Re: [PATCH] x86/ptrace: Remove questionable TS_COMPAT usage in ptrace

From: Andy Lutomirski
Date: Sun Jun 19 2016 - 18:10:23 EST


On Sat, Jun 18, 2016 at 10:02 AM, Andy Lutomirski <luto@xxxxxxxxxxxxxx> wrote:
> On Jun 18, 2016 6:56 AM, "Pedro Alves" <pedro@xxxxxxxxxx> wrote:
>>
>> On 06/18/2016 11:21 AM, Andy Lutomirski wrote:
>> > A 32-bit tracer can set a tracee's TS_COMPAT flag by poking orig_ax.
>> >
>> > - If the tracee is stopped in a 32-bit syscall, this has no effect
>> > as TS_COMPAT will already be set.
>> >
>> > - If the tracee is stopped on entry to a 64-bit syscall, this could
>> > cause problems: in_compat_syscall() etc will be out of sync with
>> > the actual syscall table in use. I can imagine this bre aking
>> > audit. (It can't meaningfully break seccomp, as a malicious
>> > tracer can already fully bypass seccomp.) I could also imagine it
>> > subtly confusing the implementations of a few syscalls.
>> >
>> > - If the tracee is stopped in a non-syscall context, then TS_COMPAT
>> > will end up set in user mode, which isn't supposed to happen. The results
>> > are likely to be similar to the 64-bit syscall entry case.
>> >
>> > Fix it by deleting the code.
>> >
>> > Here's my understanding of the previous intent. Suppose a
>> > 32-bit tracee makes a syscall that returns one of the -ERESTART
>> > codes. A 32-bit tracer saves away its register state. The tracee
>> > resumes, returns from the system call, and gets stopped again for a
>> > non-syscall reason (e.g. a signal). Then the tracer tries to roll
>> > back the tracee's state by writing all of the saved registers back.
>> >
>> > The result of this sequence of events will be that the tracee's
>> > registers' low bits match what they were at the end of the syscall
>> > but TS_COMPAT will be clear. This will cause syscall_get_error() to
>> > return a *positive* number, because we zero-extend registers poked
>> > by 32-bit tracers instead of sign-extending them. As a result, with
>> > this change, syscall restart won't happen, whereas, historically, it
>> > would have happened.
>> >
>> > As far as I can tell, this corner case isn't very important, and I
>>
>> I believe it's actually very much very important for gdb, for restoring
>> the inferior state when the user calls a function in the inferior, with:
>>
>> (gdb) print foo()
>>
>> Some background here:
>>
>> http://linux-kernel.vger.kernel.narkive.com/fqrh4xKK/patch-x86-ptrace-sign-extend-eax-with-orig-eax-0
>
> Yuck. I should have dug in to the history. Why not just
> unconditionally sign-extend eax when set by a 32-bit tracer?
>
> Do you know how to acquire a copy of erestartsys-trap.c? The old
> links appear to be broken.
>
> Also, while I have your attention: when gdb restores old state like
> this, does it do it with individual calls to PTRACE_POKEUSER or does
> it use SETREGSET or similar to do it all at once? I'm asking because
> I have some other code (fsgsbase) that's on hold until I can figure
> out how to keep it from breaking gdb if and when gdb writes to fs and
> fs_base.

OK, I studied this a bit. What a mess! Here's what's going on AFAICT:

1. For reasons that probably made sense, the kernel delivers signals
and triggers ptrace before handling syscall restart. This means that
-ERESTART_RESTARTBLOCK, etc is visible to userspace. We could
plausibly get away with changing that, but it seems quite risky.

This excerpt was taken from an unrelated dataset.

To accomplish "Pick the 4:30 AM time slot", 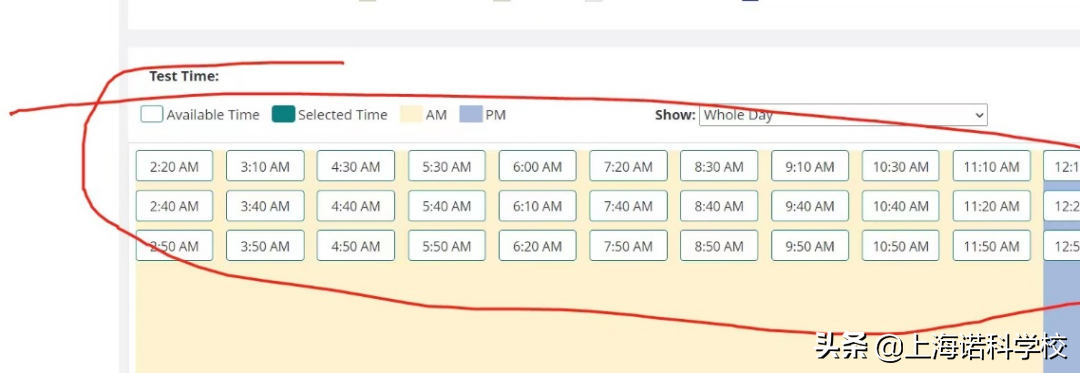I will (355, 166).
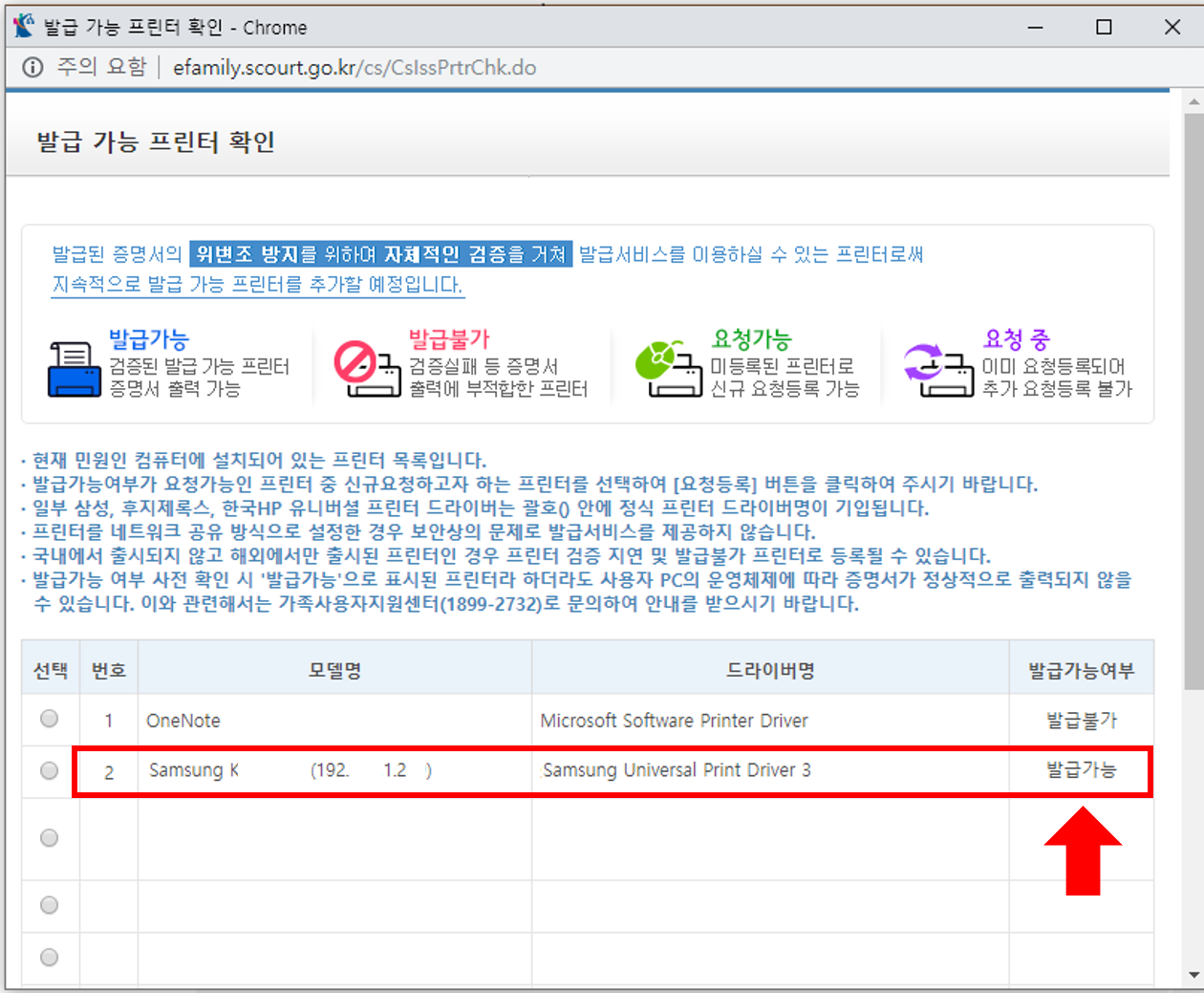Select the radio button for Samsung K printer

[50, 771]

2. As a result of (1), gdb (quite reasonably) expects that it can
snapshot user state on signal delivery, adjust regs to call a
function, and then restore user state.

3. Presumably as a result of (2), we do syscall restart if indicated
by the register state on ptrace resume even if we're *not* resuming a
syscall.

4. Also as a result of (1), gdb expects that writing -1 to orig_eax
via POKEUSER or similar will *disable* syscall restart, which is
necessary to get function calling on syscall exit to work.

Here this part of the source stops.